Owning a condo unit is different than owning a detached house. Certain privileges that house-owners enjoy can differ in a condo because of the shared living areas and shared expenses. Instead of having a private backyard, you may share a common outdoor terrace. Instead of talking loudly with a friend on the porch of your house, you may have to keep noise to a minimum in certain shared areas in a condo.
It’s important to know the rules of your building, and understand what responsibilities belong to you, or to the condo corporation.
Certain responsibilities that house-owners have, such as shovelling snow or maintaining a lawn, are not the direct responsibility of a condo unit owner. The physical labour is generally taken care of by the condo corporation. However, unit owners must pay a fee for these types of services, known as maintenance fees.
Maintenance fees help cover costs associated with the up-keep of the building, such as repairs to common elements (like elevators and hallways) as well as external factors (such as snow and greenery).
Much like house-owners, if something requires repair, the responsibility falls on the unit owner. However, the condo corporation can help you with these repairs, and may offer someone they usually deal with for similar issues in the building.
An exception to this responsibility is if the cause of the problem was due to the condo.
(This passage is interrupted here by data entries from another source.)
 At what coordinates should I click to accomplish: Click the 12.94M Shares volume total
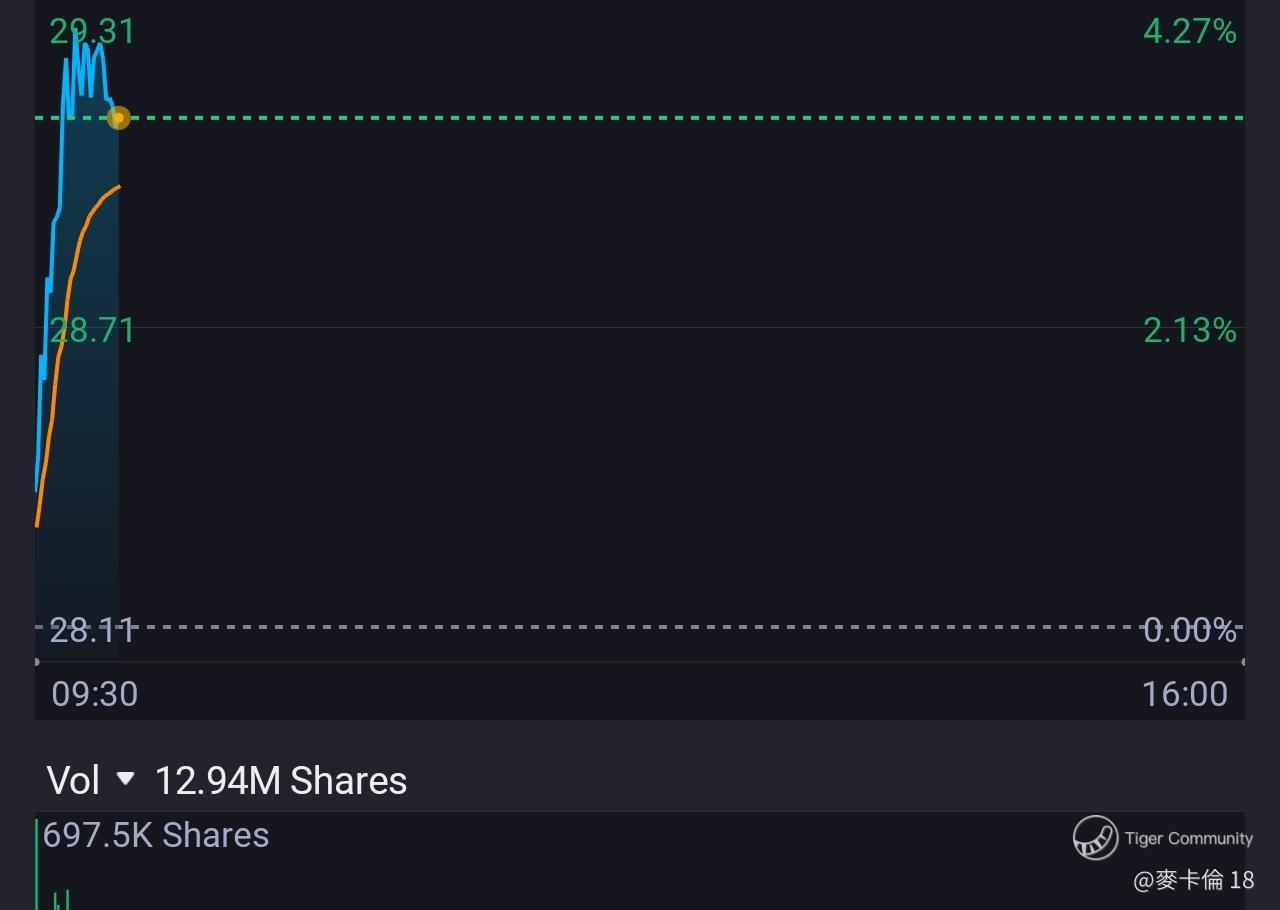281,781
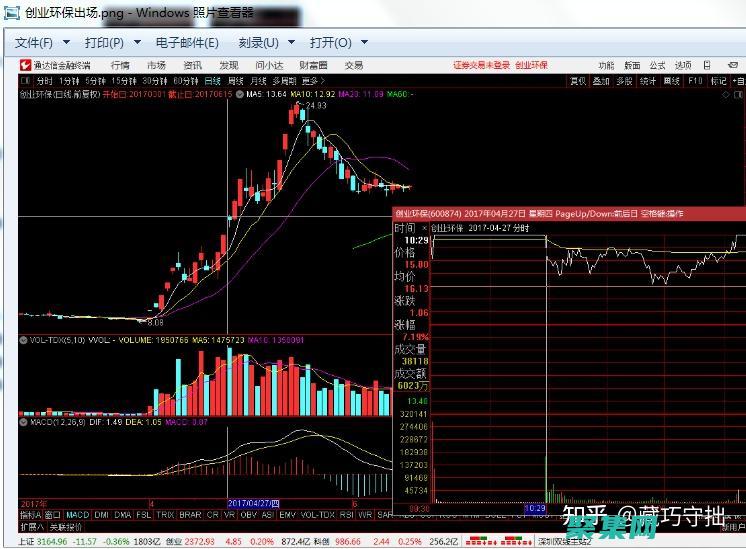
Task: Expand the 打印(P) dropdown
Action: tap(111, 43)
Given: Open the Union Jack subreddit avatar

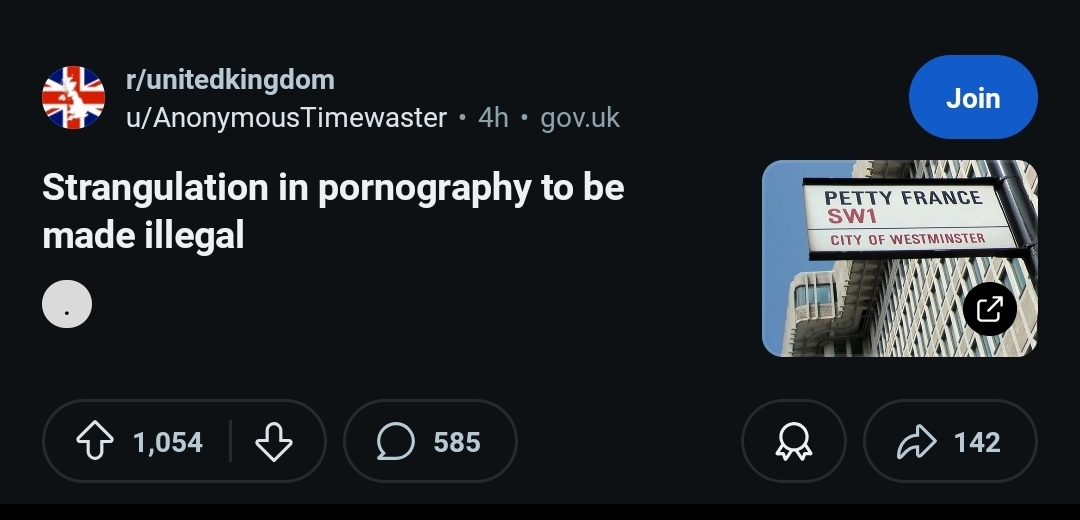Looking at the screenshot, I should (74, 98).
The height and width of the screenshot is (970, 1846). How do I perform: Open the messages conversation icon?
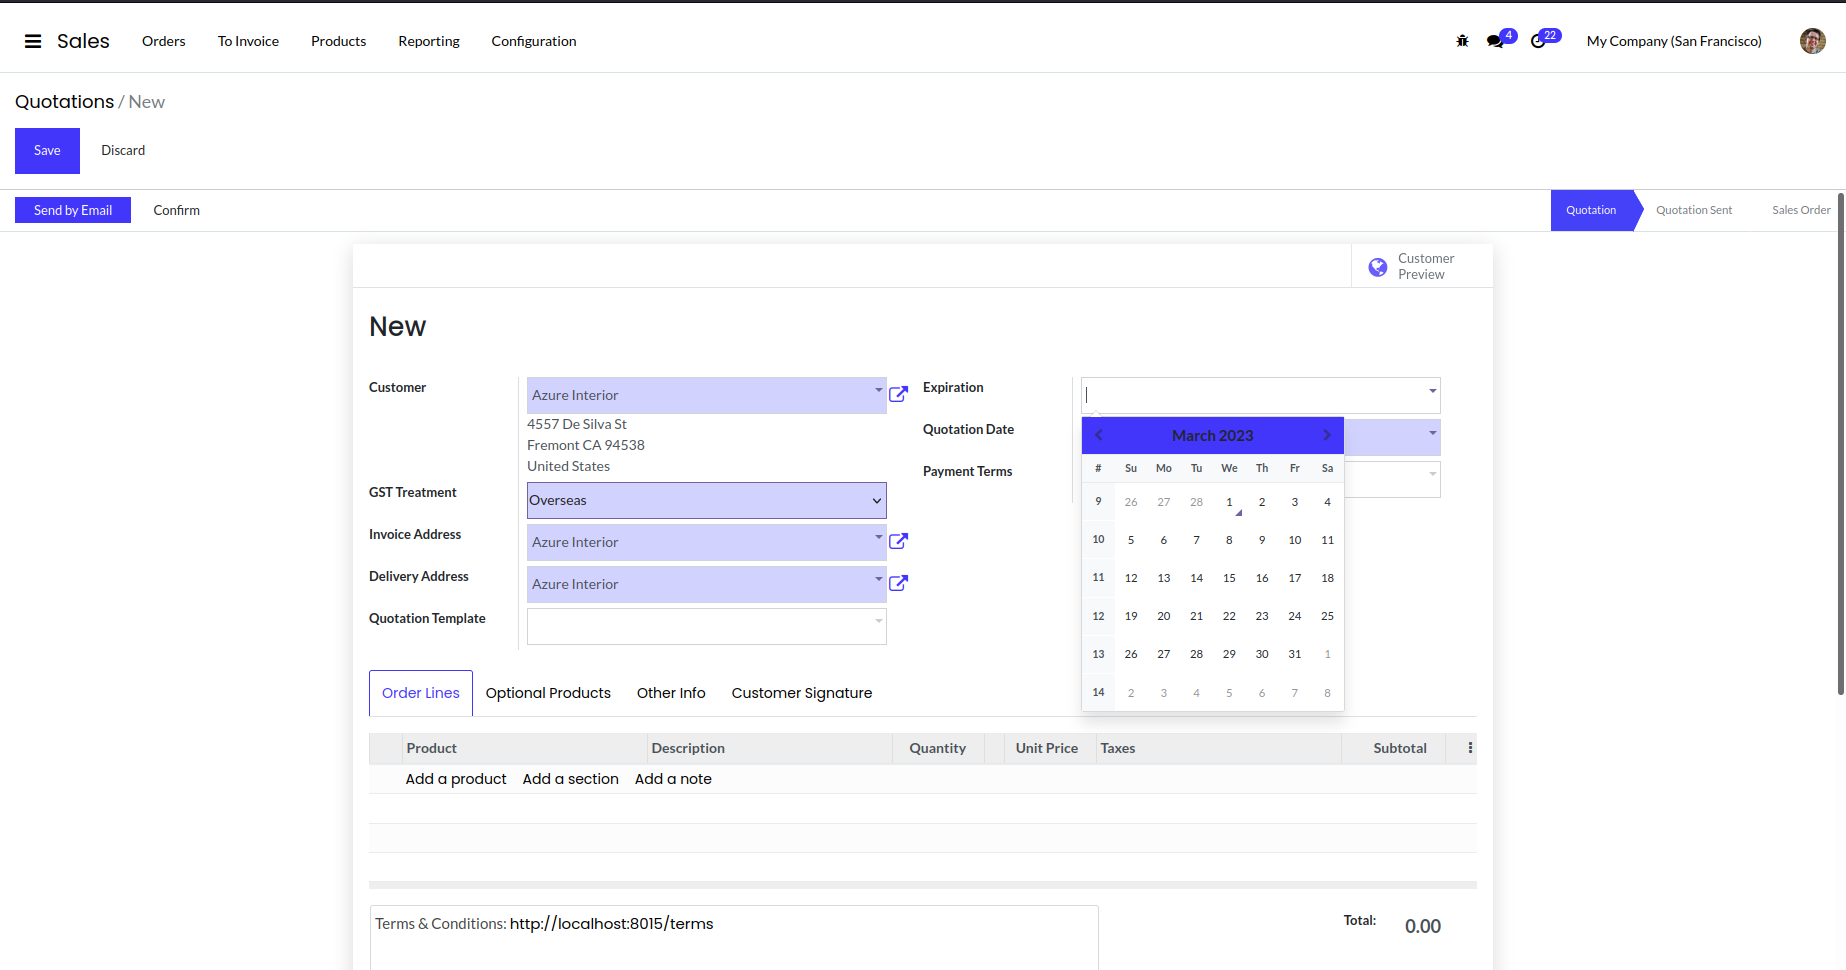(1495, 41)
For example, if fixing a plumbing problem in one unit causes flooding in others, generally speaking the owners of the other units wouldn’t have to pay to repair their units.
Be Clear On Your Responsibilities Before Your Close The Deal
If you are unclear about what your responsibilities are and what the condo is responsible for, consult a legal professional to review your condo’s status certificate and declaration.
These documents highlight what rights you have as a condo owner, and your responsibilities. They also outline the rules regarding use of the common areas, noise levels, and what you are allowed and not allowed to do within the unit or on the premises.